**Task objective:**
Print the line containing "The width and" and all lines after it, unchanged, through the end of the data. Leave the pictures out.
(Available data Opens)
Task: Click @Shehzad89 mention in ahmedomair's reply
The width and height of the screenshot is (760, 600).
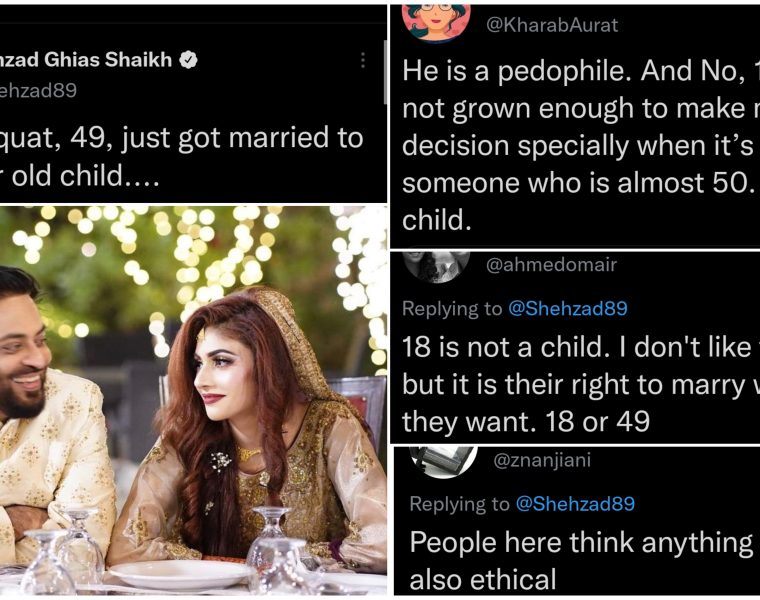Action: coord(571,309)
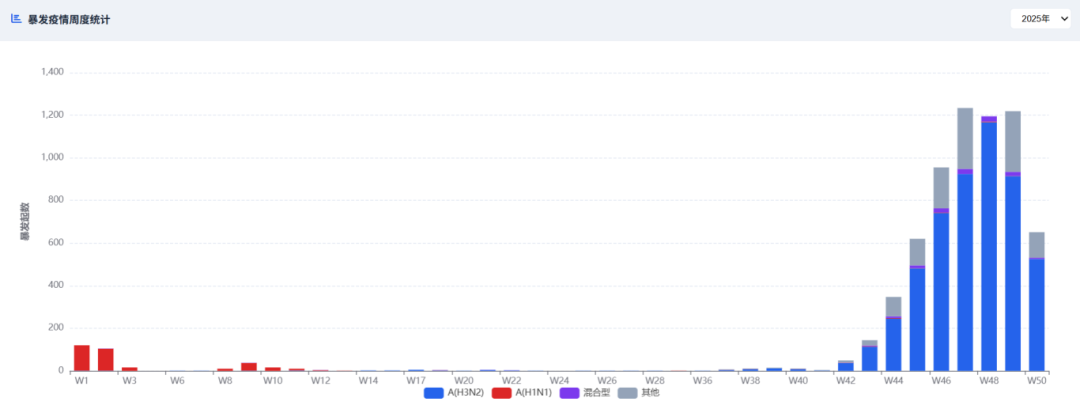Hide the 混合型 series via legend
Viewport: 1080px width, 413px height.
tap(588, 393)
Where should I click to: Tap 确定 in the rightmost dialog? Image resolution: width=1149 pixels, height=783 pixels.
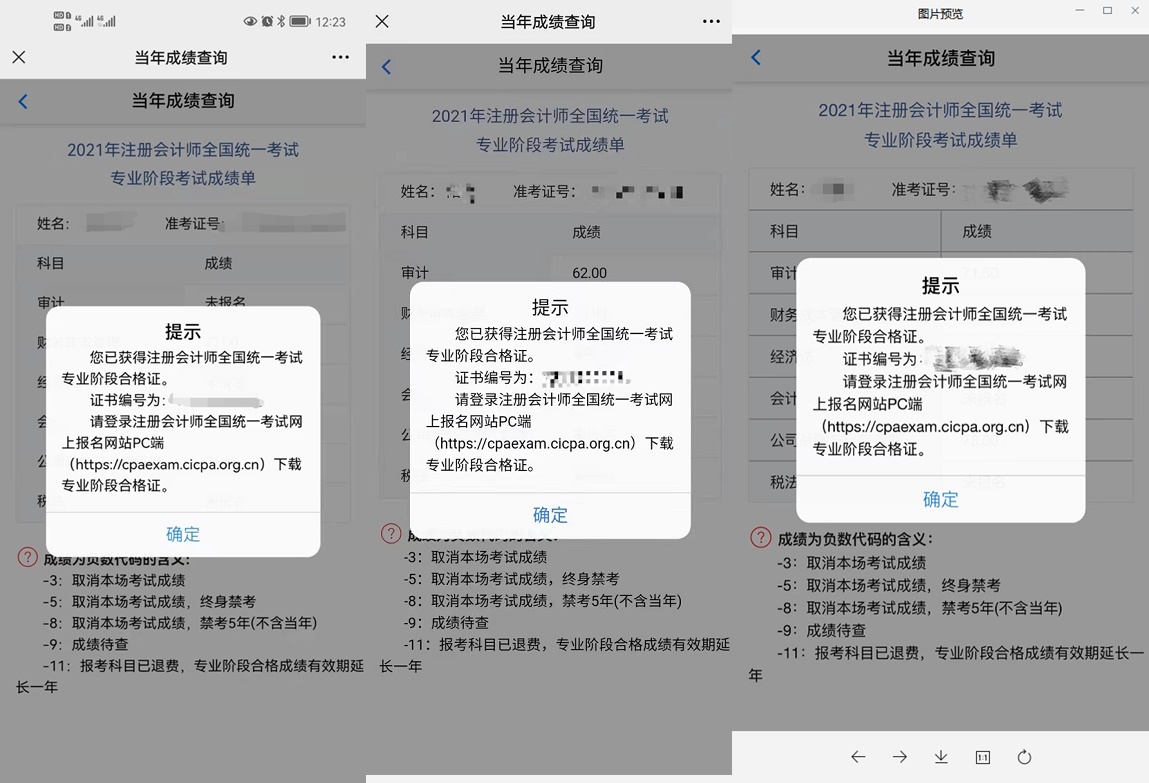940,499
(Available data Closes)
**Written response:**
The width and height of the screenshot is (760, 600).
Action: coord(571,309)
Hide the 混合型 series via legend
Viewport: 1080px width, 413px height.
tap(588, 393)
Where should I click to: Tap 确定 in the rightmost dialog? Image resolution: width=1149 pixels, height=783 pixels.
940,499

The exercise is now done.